Ray and his wife Deborah Smith are well-known in South Asia for their Golden Bridge Pottery in Pondicherry, famous for bringing beautiful stoneware and porcelain table accessories to India 35 years ago, and for training others in their way and work. Ray and Deborah have brought a singular new awareness to the understanding and acceptance of varied levels of contemporary style in Indian, ceramic art. With their continuous research and development, both technically and artistically over so many years, they have spearheaded the culmination of ceramic artworks by many others, and the growth of ceramic art in the Indian gallery scene.
Interestingly, in this exhibition Ray has been accorded new stature in the aesthetic community. His traditional forms and elegant glazes are transposed into amazing sculptures of huge proportions and exciting textures, richly accented with patina of fly ash from high temperature wood fire. Bearing some semblance in magnitude and in spirit to his well-known experiments in fired mud architecture, these new handbuilt hollow craggy forms are imposing in the gallery setting, to say the least. Great strength and perseverance are essential to accomplish the technical feats needed to fabricate massive scale in clay. Ray has mastered and overcome these difficulties with such skill that only the art is visible, not the effort.
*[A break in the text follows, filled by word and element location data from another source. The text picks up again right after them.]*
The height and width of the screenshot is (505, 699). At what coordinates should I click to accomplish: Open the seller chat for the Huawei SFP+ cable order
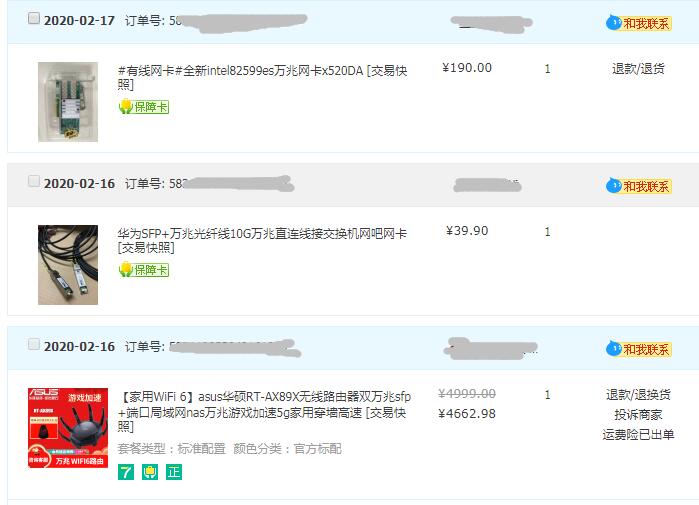tap(638, 186)
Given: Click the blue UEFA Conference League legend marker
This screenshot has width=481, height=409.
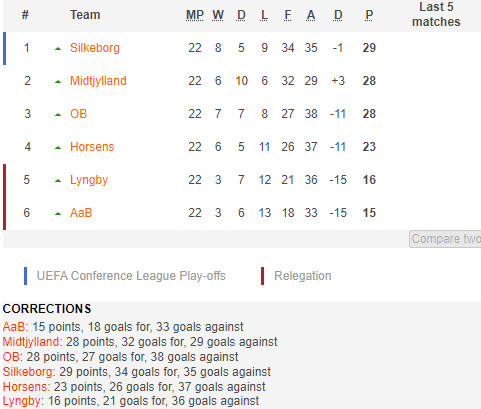Looking at the screenshot, I should 25,276.
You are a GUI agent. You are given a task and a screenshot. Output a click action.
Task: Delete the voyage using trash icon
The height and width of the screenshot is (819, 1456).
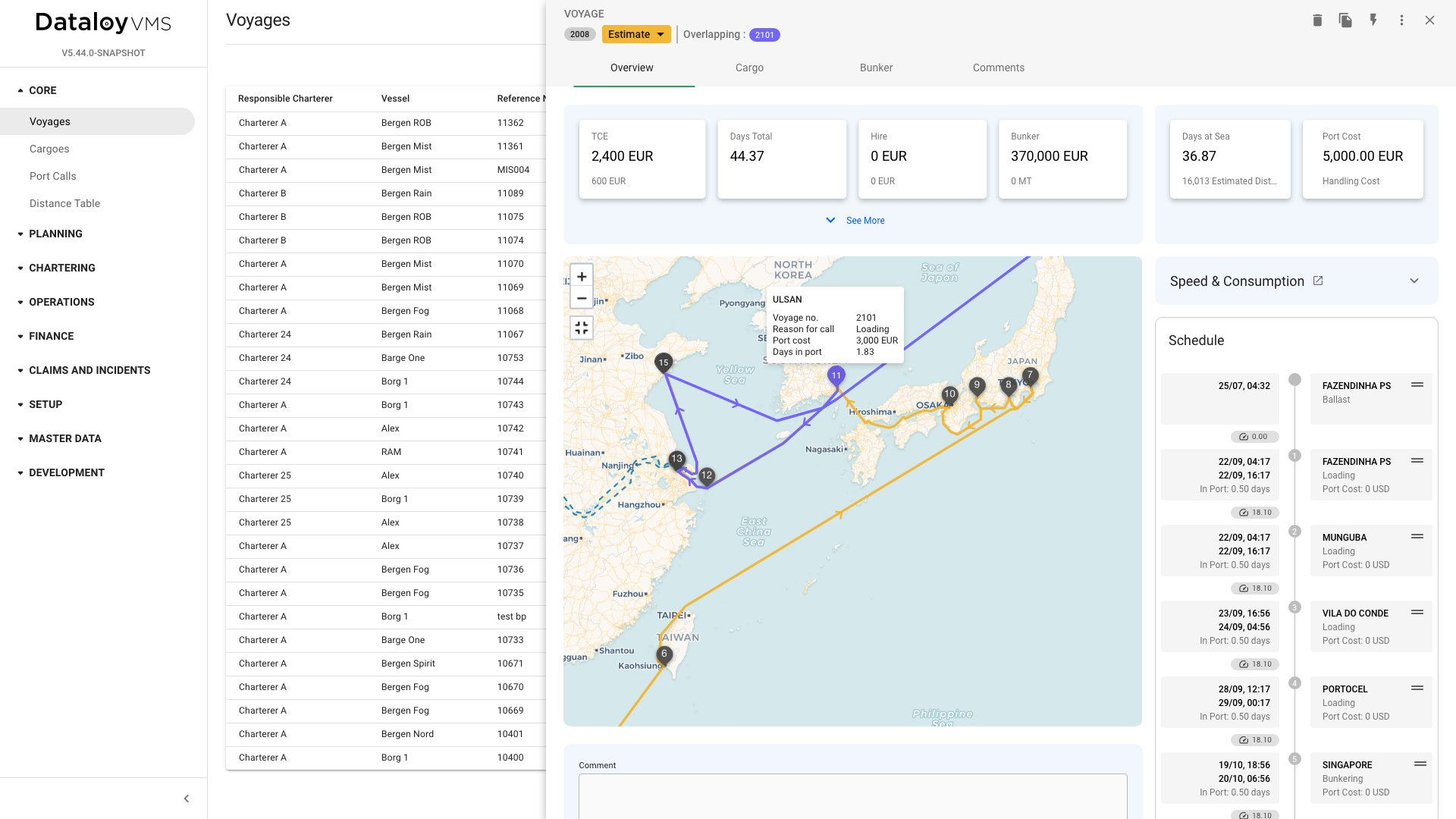pyautogui.click(x=1316, y=20)
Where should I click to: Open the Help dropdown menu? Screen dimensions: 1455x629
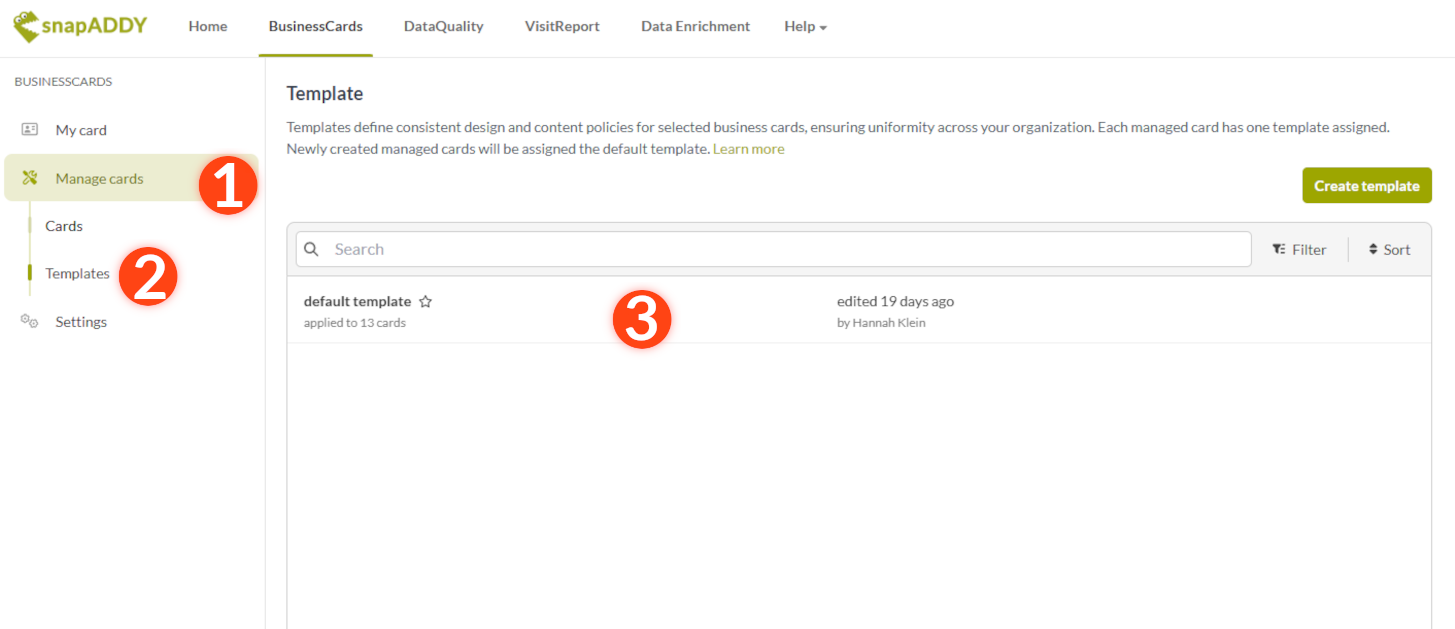805,26
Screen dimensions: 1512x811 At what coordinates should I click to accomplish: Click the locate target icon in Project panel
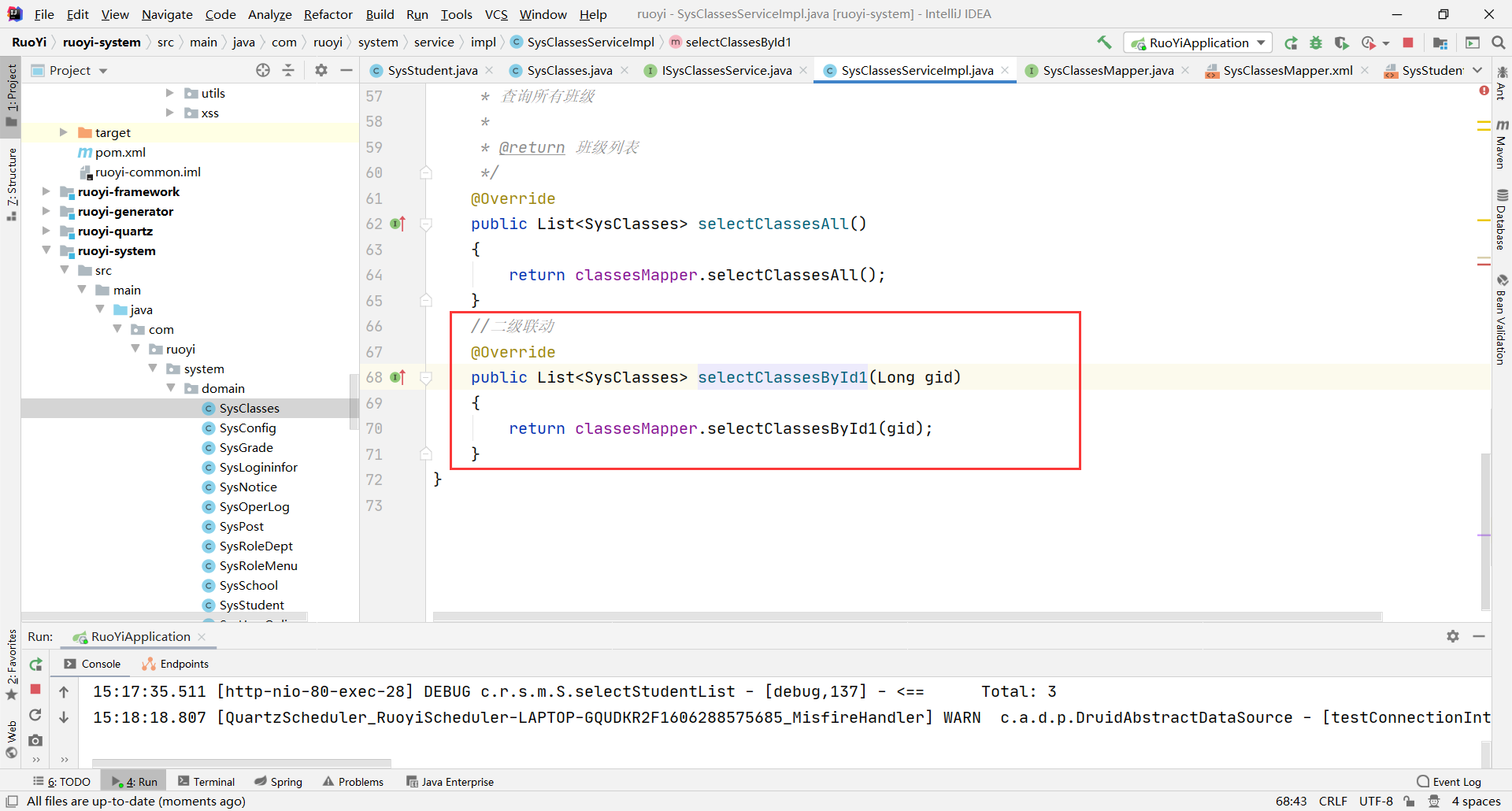pyautogui.click(x=263, y=70)
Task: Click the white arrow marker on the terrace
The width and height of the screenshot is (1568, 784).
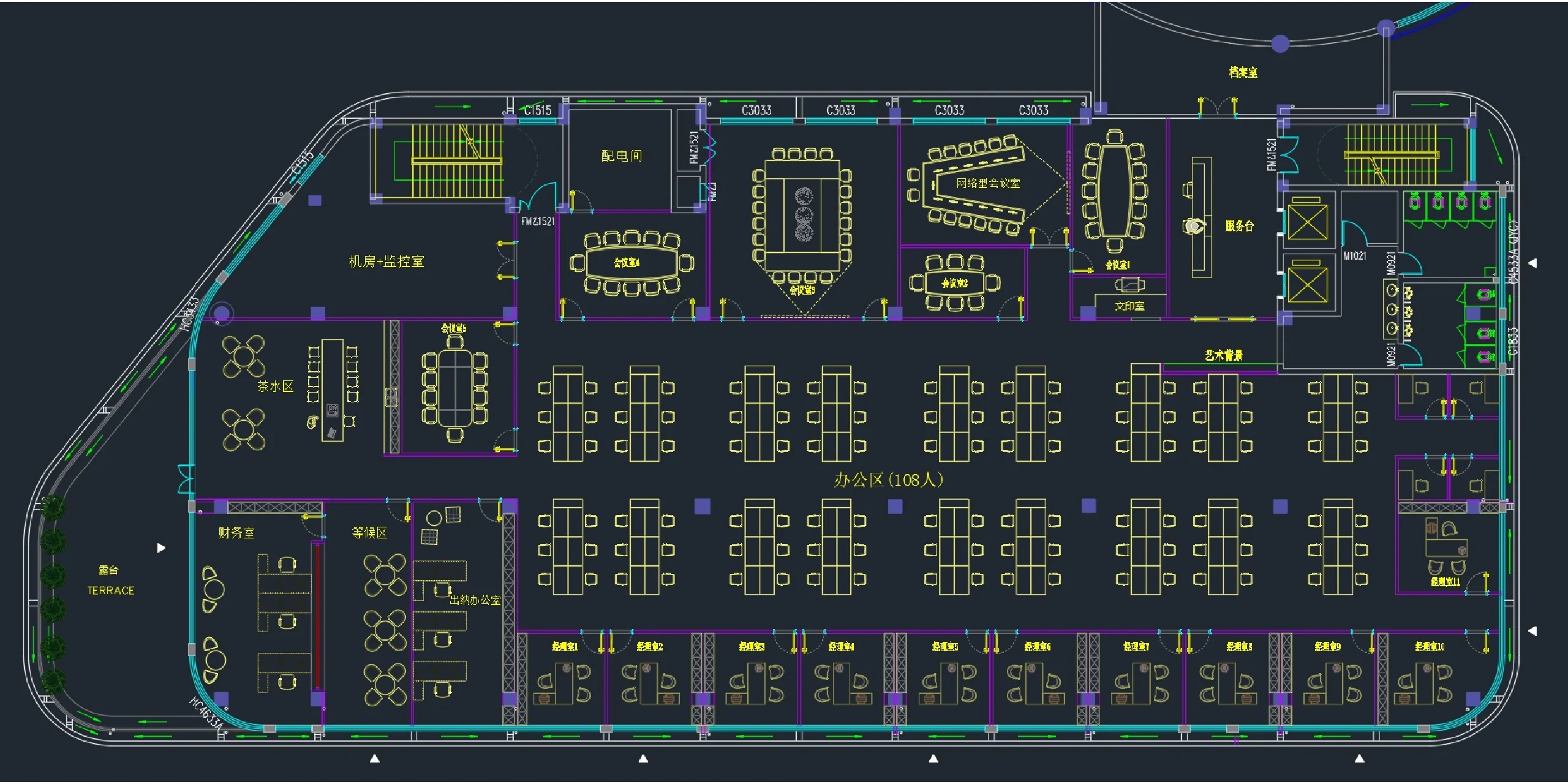Action: click(161, 548)
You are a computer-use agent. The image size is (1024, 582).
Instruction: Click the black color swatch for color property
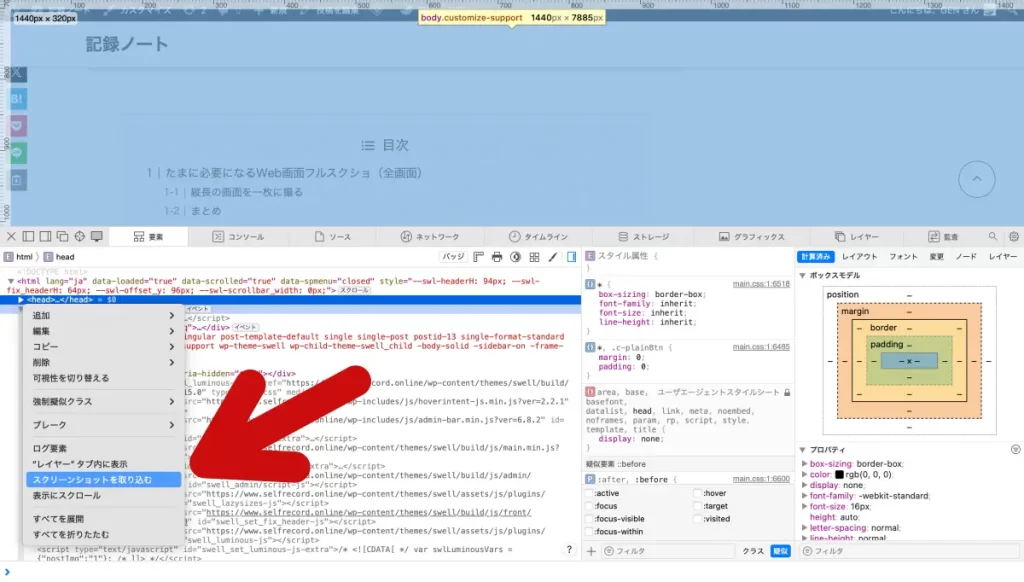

Now Ray finalizes a long search for a definitive statement in clay, returning to themes that first appeared in his work over thirty years ago and as an undergraduate in the ceramics department at the University of Southern California. In 2001, his explorations of monumental scale and environmental issues resurfaced in Kurukshetra, his first exhibition with Peter Nagy and the Nature Morte Gallery in New Delhi. In Subject to Change without Notice we see this statement fully mature and yet know that without a doubt this show will form the basis for new beginnings, for the development of another layer piled upon the current structure, and that we will not be aware of the total struggle, only of the diversified understandings of form and clay quality that Ray's work brings to all who can make the connection. We hope for a continued growth pattern evidenced by new thoughts, for more boundless energy, and we look forward to Ray's next visual explorations. Hats off to you Ray!